Henry Brarens Sloman (28 August 1848 – 24 October 1931) was a businessman and banker based in Hamburg, Germany. Around the First World War, he was considered a remarkable importer of saltpetre from his own mines in Chile, and was listed as the richest person in Hamburg.

==Life==
Henry B. Sloman was born in Kingston upon Hull, England, on 28 August 1848 to John and Alaine Sloman. His granduncle Robert Miles Sloman was a shipbuilder and ship owner in Hamburg. When his father had lost all his assets in the Crimean War, he sent Henry and his sister Harriet to wealthy relatives in Hamburg. After absolving an apprenticeship as a locksmith in Hamburg, Henry was encouraged by his friend Hermann Fölsch to emigrate to Chile, with Fölsch's father loaning the journey's costs to Sloman. It was also Hermann Fölsch who arranged for Sloman getting work in Iquique where he later acted as director of the Fölsch & Martin company. After 22 years of working for Fölsch & Martin, Sloman established his own saltpetre business in Tocopilla and returned to Hamburg in 1889 as a wealthy man. In 1912, Sloman was recorded as leading a list of the richest citizens of Hamburg with a net worth of Goldmark 60 million and an annual income of 3 million. In 1924, he founded the bank Finanzbank AG which developed into Sloman Bank KG. In 1976, it was merged with Bankhaus Hardy & Co. GmbH to become Hardy-Sloman Bank GmbH. In 1981, the latter was absorbed by Deutsche Länderbank which is now a part of UBS Germany.
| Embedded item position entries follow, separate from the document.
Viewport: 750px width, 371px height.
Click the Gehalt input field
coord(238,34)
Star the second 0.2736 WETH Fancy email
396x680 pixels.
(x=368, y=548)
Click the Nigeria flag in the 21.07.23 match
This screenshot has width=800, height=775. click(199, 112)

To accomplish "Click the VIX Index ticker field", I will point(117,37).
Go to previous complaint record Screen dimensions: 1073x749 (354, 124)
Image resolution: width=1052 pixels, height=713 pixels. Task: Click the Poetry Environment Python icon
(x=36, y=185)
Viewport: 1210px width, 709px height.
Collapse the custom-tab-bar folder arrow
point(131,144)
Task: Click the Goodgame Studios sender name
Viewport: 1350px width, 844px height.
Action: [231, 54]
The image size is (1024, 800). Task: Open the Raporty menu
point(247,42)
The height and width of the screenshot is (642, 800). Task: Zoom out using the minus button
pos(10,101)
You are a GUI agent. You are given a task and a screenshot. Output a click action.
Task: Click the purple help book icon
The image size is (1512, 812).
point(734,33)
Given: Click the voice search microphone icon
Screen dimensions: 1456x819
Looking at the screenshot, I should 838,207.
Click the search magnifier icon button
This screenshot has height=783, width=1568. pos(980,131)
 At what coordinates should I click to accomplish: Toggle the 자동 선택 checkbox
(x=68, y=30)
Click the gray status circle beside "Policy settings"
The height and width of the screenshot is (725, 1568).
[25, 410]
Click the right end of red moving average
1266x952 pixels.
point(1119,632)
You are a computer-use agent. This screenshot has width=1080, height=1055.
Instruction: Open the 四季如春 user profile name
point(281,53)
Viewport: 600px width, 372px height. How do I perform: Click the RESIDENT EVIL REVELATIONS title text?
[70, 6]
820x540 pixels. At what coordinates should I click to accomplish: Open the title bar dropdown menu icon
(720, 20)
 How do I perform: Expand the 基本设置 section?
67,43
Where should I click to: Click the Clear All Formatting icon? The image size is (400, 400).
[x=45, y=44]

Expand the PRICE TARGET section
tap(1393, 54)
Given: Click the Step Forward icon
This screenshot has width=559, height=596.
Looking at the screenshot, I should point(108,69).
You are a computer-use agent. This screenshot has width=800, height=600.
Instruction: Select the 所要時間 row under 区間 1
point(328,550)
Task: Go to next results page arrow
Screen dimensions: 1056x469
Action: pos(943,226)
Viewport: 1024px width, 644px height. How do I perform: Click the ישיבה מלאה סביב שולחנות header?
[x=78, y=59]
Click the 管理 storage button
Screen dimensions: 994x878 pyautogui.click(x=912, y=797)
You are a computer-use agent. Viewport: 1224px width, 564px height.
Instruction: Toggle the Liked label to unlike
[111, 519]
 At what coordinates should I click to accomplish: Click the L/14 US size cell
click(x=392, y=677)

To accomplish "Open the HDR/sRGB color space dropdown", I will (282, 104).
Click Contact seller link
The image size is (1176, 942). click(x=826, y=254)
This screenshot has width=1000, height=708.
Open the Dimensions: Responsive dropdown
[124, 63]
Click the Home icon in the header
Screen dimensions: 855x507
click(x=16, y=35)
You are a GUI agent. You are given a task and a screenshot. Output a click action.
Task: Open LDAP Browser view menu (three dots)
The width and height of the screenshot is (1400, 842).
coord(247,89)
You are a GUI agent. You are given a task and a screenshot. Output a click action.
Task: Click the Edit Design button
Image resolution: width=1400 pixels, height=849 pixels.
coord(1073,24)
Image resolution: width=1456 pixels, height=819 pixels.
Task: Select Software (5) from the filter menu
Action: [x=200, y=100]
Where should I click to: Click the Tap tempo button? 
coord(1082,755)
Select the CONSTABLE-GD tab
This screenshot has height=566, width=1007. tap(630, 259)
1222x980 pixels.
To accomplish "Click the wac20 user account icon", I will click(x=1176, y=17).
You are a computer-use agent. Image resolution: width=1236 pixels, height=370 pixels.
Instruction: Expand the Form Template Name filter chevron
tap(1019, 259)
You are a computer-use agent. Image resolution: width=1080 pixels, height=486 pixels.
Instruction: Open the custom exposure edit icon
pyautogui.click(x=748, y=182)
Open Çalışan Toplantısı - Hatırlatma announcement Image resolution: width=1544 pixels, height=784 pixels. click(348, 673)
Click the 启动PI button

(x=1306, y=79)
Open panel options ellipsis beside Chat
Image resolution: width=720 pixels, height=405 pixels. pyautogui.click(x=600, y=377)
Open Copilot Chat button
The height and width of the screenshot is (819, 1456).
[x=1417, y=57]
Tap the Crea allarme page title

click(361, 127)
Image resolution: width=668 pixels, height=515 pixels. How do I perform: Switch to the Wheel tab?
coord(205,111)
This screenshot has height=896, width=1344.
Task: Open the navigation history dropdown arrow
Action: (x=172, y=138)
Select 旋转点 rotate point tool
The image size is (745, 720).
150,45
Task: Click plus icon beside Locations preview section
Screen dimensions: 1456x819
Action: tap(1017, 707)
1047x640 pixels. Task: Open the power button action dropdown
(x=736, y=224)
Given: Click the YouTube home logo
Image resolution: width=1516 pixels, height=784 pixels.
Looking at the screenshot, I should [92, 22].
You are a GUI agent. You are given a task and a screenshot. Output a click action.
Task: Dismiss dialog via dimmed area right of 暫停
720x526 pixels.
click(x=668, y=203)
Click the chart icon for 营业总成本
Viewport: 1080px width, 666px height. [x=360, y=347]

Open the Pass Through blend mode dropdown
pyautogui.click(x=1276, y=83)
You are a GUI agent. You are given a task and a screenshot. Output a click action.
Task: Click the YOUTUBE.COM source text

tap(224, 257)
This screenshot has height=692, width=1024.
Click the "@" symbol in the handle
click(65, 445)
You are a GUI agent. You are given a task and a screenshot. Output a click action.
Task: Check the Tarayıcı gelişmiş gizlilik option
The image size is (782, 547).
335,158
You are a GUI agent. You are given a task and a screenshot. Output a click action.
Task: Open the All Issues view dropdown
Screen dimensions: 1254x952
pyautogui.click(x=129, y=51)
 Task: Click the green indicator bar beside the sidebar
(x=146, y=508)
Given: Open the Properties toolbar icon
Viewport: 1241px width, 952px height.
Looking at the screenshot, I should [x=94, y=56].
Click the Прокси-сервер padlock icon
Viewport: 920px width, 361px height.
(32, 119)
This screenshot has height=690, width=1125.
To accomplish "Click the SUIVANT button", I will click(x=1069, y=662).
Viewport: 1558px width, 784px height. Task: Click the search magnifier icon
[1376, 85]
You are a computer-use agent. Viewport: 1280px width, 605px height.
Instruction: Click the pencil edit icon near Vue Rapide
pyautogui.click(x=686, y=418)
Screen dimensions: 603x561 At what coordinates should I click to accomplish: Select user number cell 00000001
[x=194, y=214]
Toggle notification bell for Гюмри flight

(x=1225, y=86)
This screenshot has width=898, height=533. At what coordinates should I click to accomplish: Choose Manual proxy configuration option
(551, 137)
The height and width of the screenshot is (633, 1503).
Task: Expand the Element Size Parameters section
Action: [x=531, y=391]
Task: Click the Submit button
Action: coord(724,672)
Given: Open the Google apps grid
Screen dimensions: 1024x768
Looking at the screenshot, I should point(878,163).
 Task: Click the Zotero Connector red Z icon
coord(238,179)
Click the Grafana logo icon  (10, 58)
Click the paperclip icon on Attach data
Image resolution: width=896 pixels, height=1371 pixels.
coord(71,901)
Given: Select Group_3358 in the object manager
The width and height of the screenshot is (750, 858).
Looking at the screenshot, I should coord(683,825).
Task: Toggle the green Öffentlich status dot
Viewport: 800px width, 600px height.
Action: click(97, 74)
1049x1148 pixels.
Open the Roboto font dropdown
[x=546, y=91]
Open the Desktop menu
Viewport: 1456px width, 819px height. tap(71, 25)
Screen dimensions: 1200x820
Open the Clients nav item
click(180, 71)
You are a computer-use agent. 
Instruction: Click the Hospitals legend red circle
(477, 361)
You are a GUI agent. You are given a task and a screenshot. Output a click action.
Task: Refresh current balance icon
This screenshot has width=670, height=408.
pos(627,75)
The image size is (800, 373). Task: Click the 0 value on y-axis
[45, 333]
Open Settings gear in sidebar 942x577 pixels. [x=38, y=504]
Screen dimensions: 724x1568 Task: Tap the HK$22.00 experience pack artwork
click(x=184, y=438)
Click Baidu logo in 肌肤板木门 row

In 1922, Sloman commissioned the Chilehaus (Chile House), a ten-story office building in Hamburg that is notable for its architecture.

Henry Sloman died on 24 October 1931 in Hamburg.

===Personal life===
Henry B. Sloman married Renata Hilliger on 5 February 1881 with whom he had four children: Adelaida (1881–1901), Enrique Juan, Ricardo Federico (1885–1983), and Alfred Herbert (1887–1935).